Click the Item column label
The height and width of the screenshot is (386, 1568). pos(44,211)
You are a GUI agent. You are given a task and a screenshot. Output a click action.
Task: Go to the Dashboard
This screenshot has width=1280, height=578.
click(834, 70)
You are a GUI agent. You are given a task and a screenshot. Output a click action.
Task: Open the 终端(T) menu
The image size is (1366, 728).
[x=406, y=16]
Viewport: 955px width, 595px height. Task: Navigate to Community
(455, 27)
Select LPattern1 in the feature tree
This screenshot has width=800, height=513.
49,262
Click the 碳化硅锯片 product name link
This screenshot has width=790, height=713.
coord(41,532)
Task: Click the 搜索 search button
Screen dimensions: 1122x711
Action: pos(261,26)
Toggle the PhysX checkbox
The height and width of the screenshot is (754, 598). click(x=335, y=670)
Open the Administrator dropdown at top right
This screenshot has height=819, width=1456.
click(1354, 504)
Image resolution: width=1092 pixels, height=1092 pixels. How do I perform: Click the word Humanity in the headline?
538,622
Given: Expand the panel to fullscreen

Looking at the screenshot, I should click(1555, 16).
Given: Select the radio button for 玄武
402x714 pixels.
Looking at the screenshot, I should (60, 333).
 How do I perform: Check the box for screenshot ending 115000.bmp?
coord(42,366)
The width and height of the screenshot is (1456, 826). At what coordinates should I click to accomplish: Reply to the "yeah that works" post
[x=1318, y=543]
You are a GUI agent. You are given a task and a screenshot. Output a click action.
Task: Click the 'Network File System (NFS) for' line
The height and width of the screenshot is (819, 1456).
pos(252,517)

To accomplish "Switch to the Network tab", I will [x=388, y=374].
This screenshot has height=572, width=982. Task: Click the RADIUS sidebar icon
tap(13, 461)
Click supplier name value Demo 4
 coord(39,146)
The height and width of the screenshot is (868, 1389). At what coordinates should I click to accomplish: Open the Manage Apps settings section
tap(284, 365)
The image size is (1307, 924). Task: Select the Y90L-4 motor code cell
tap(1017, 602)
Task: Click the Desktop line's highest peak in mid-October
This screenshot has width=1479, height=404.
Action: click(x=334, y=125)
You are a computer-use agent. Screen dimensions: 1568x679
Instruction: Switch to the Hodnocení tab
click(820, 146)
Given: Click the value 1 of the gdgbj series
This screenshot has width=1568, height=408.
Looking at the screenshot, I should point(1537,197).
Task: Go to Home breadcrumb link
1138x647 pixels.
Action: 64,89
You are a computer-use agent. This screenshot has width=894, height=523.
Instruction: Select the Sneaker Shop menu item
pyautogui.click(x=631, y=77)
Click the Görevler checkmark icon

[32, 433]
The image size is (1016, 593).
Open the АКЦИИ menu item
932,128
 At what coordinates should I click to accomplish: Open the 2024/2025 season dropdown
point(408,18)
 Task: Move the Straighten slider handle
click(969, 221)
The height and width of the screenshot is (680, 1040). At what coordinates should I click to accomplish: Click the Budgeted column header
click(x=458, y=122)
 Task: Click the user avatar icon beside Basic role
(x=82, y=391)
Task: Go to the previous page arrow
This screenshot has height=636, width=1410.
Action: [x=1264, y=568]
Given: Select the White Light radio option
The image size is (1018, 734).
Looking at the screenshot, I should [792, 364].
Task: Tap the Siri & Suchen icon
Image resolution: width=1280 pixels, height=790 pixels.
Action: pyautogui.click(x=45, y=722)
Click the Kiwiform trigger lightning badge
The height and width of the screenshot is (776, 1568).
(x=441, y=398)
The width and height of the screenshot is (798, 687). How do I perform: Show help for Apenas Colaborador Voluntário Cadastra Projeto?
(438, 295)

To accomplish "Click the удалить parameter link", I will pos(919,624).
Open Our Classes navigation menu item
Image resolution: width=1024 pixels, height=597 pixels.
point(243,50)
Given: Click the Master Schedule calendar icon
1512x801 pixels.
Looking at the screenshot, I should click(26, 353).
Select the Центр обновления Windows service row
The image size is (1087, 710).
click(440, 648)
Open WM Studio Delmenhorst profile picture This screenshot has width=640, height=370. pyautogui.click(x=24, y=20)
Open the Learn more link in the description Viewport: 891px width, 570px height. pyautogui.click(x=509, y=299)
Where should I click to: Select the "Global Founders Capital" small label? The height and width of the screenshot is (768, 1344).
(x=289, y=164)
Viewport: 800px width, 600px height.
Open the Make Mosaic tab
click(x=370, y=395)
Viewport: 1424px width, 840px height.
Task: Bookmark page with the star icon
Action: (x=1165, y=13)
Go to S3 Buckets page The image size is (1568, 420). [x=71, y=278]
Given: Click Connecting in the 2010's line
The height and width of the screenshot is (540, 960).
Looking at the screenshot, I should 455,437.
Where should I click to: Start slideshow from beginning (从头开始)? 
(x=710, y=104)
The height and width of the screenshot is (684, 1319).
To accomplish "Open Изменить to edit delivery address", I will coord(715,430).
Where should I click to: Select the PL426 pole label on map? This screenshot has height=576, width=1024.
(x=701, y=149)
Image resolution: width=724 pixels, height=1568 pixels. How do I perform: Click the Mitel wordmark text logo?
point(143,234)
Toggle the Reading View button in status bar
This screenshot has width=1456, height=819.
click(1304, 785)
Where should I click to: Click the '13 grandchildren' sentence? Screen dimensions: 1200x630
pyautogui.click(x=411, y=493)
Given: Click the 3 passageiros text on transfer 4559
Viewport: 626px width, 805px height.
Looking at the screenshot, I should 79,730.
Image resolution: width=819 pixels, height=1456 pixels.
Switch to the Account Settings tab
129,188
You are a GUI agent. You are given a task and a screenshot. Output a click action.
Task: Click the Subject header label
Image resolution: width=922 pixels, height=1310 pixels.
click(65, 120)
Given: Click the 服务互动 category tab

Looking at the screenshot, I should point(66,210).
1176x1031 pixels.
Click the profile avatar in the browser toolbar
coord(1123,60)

==============================

Report every line in the items above that contains the word "perform", copying each such line in full. Case counts.

Image resolution: width=1092 pixels, height=1092 pixels. How do I perform: Click the word Humanity in the headline?
 How do I perform: Check the box for screenshot ending 115000.bmp?
The width and height of the screenshot is (798, 687). How do I perform: Show help for Apenas Colaborador Voluntário Cadastra Projeto?
Image resolution: width=724 pixels, height=1568 pixels. How do I perform: Click the Mitel wordmark text logo?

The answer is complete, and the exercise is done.